SANTÉ
Québec laxiste avec les médecins, selon la VG
La Presse
QUÉBEC — Le gouvernement contourne les ententes pour les payer davantage et ne contrôle pas étroitement leurs facturations : les médecins québécois sont les chouchous du système.
Déposé hier à l’Assemblée nationale, le rapport de la vérificatrice générale, Guylaine Leclerc, fait une série de constats troublants quant à la gestion du ministère de la Santé à l’égard des 6 milliards d’honoraires annuels versés aux 16 000 médecins québécois.
« La façon dont les enveloppes budgétaires globales ont été conçues et administrées par le ministère de la Santé ne permet pas une gestion économique et transparente des fonds alloués à la rémunération des médecins », déplore le rapport.
416 millions
Somme versée en trop, au cours des cinq dernières années, aux médecins par le gouvernement, qui leur paie grosso modo 6 milliards par année
Les spécialistes se sont taillé la part du lion, récoltant 384 millions de ces dépassements. Pour les enquêteurs du bureau du Vérificateur général, le ministère de la Santé était parfaitement au courant de cette dérive, parce qu’il avait estimé la croissance des coûts de pratique à 2 % par année alors qu’il savait très bien qu’elle serait plutôt de 3 %.
Pire encore, l’entente avec les omnipraticiens prévoyait que les surplus, en partie, resteraient au gouvernement, mais sous la férule du président de leur fédération, Gaétan Barrette, les spécialistes avaient obtenu que les dépassements restent dans les enveloppes destinées aux honoraires des membres.
C’était pour le passé. L’avenir ne sera guère mieux. En acceptant d’étaler jusqu’en 2021 les augmentations de salaire consenties sous le gouvernement Charest, les médecins ont négocié des bonifications. Les contribuables ne bénéficieront jamais de l’économie de 394 millions qu’avait fait miroiter Québec lors de la signature de l’entente, fin 2014. Les sommes à étaler avaient été surévaluées de 148 millions, et au terme de l’opération les contribuables paieront chaque année 23 millions de plus par année aux médecins.

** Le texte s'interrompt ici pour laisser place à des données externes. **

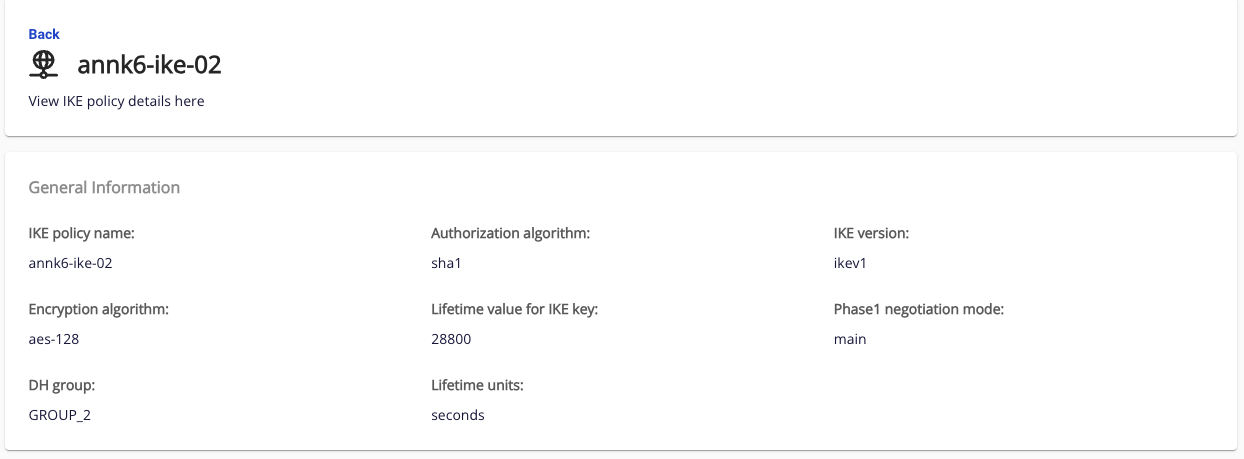
Task: Select the GROUP_2 value
Action: pyautogui.click(x=60, y=415)
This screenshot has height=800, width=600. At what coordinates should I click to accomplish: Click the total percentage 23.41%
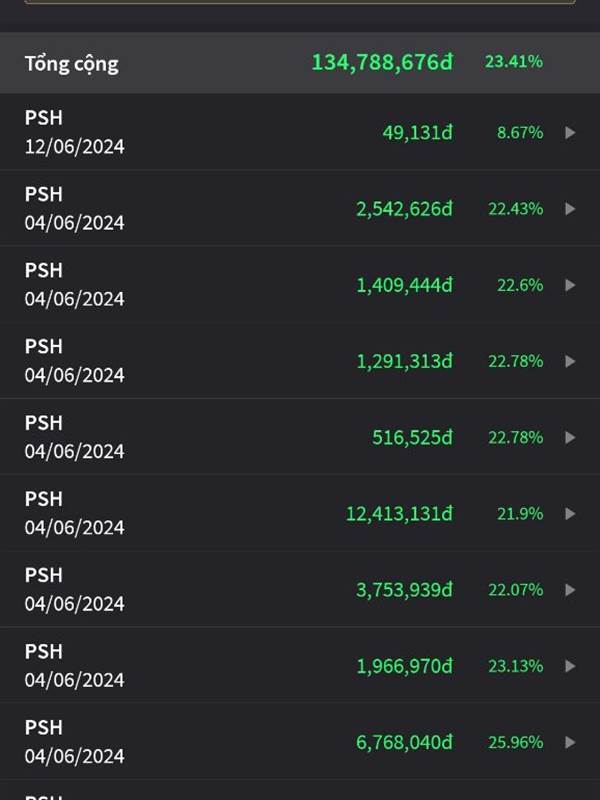pos(514,62)
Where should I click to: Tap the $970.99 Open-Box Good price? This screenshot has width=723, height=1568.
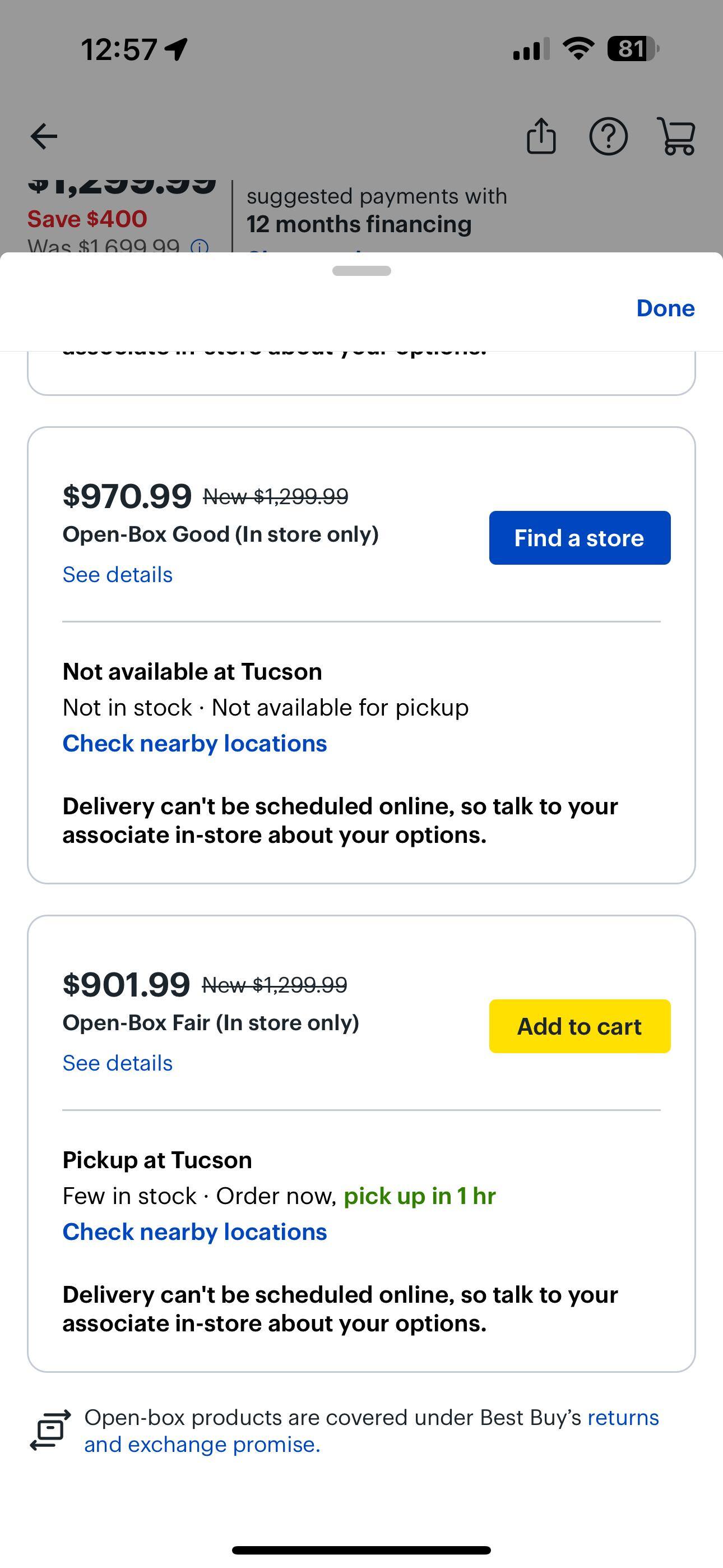tap(127, 496)
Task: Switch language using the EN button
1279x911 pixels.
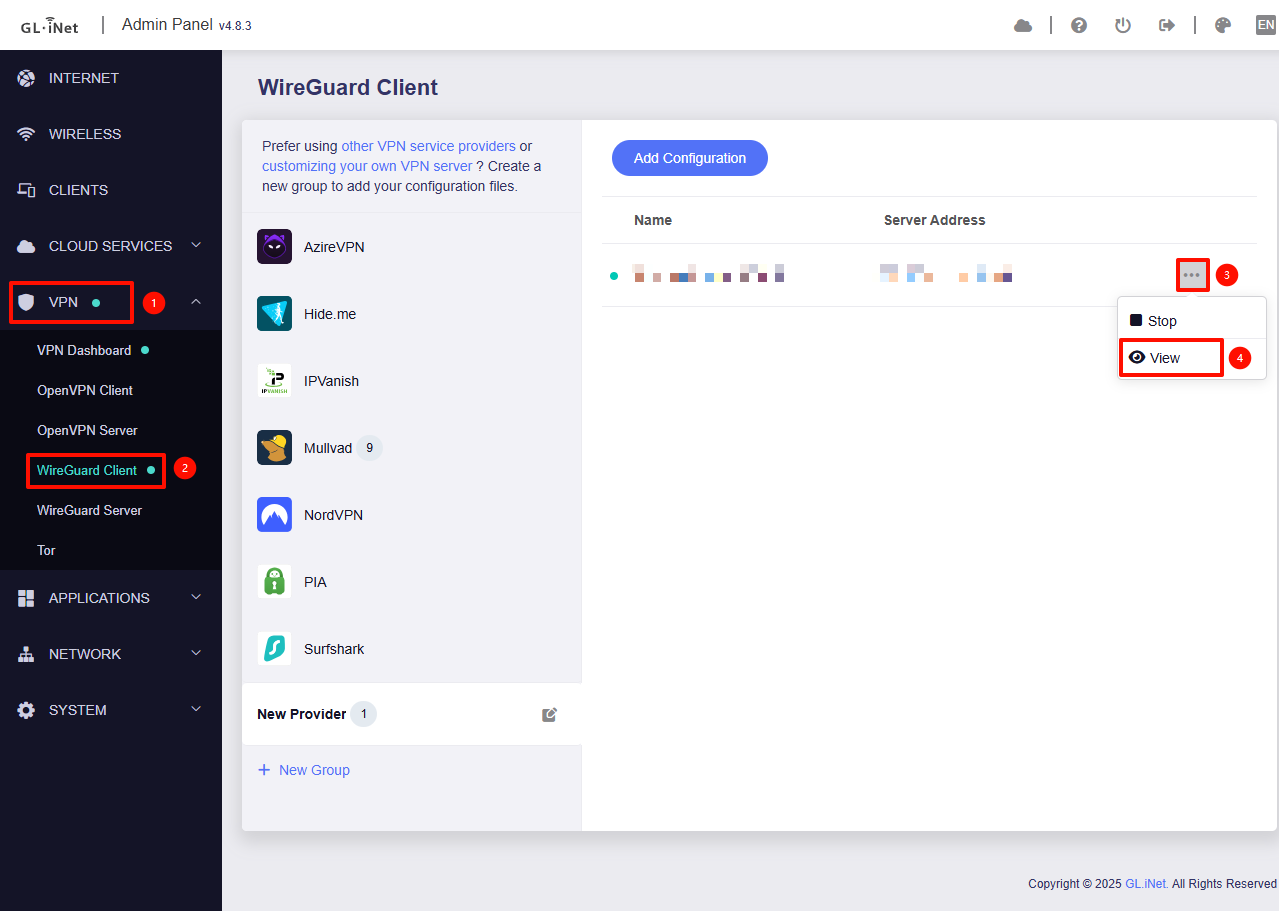Action: point(1265,26)
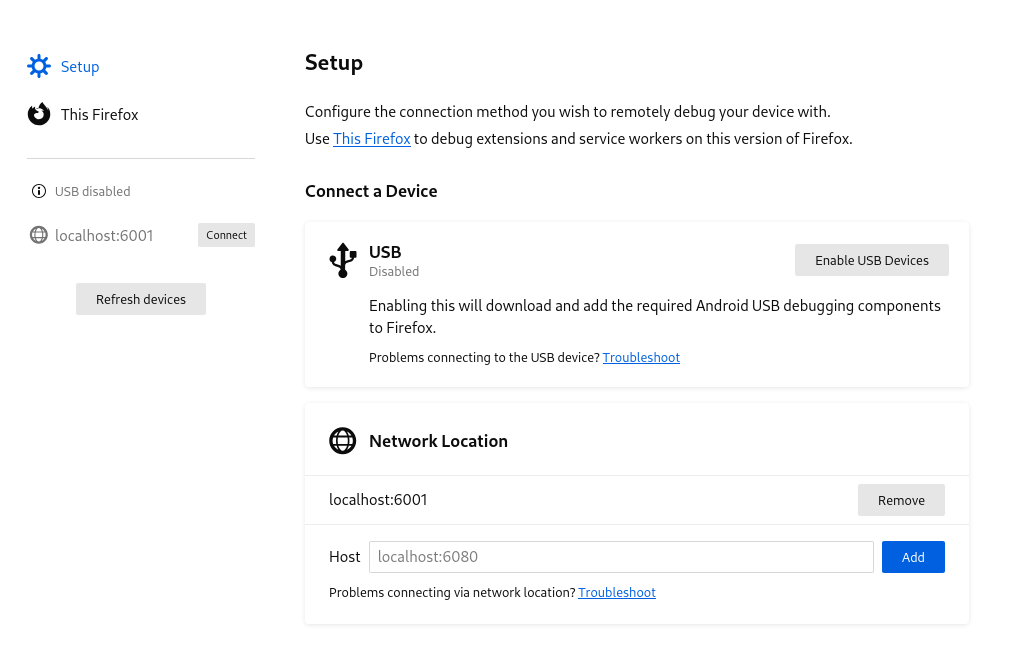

Pour inciter les médecins à être plus productifs, le Ministère voulait que ces derniers « prennent en charge 80 % » de leurs patients. Après négociation, la cible a été ramenée à 61 %, ce qui faisait en sorte que 99 % des médecins s’y conformaient – ils ont empoché les primes destinées aux mesures incitatives : 425 millions par année pour les omnipraticiens, 495 millions par année pour les spécialistes. À compter de 2015, la cible augmentera de 5 % par année. Sur 33 mesures incitatives, 30 ne comportaient ni cible ni indicateur de performance.
Environ 60 % des honoraires des médecins – c’est-à-dire environ 4 milliards – sont versés par la Régie de l’assurance maladie, pour les actes médicaux facturés. Or, l’organisme fait preuve de laxisme et ne contrôle pas suffisamment les factures qu’il paye. La vérificatrice a scruté les données concernant un échantillon de 321 médecins, soit 2 % des effectifs totaux, et a pu observer que certaines réclamations ont été réduites de 21 à 100 % par rapport aux montants approuvés à l’origine par la RAMQ.
Deux exemples : une réclamation de 337 000 $ s’est finalement réglée pour 100 000 $ ; une autre, de 106 000 $, s’est réglée pour 29 500 $. En tout, 40 % des réclamations déposées par les 321 médecins se sont réglées pour une somme inférieure de 15 % ou plus à celle qui figurait sur la facture initiale.
La RAMQ n’a pas de mécanisme pour déclencher des vérifications quand un médecin a un nombre de patients plus élevé que la moyenne. Certains ont jusqu’à 4000 patients, bien plus que la moyenne de 1200 du médecin lambda. Certains facturent des actes pour 90 patients par jour, et les fluctuations importantes de revenus, jusqu’à 200 % en un an, ne soulèvent pas de questions de la part de l’organisme payeur.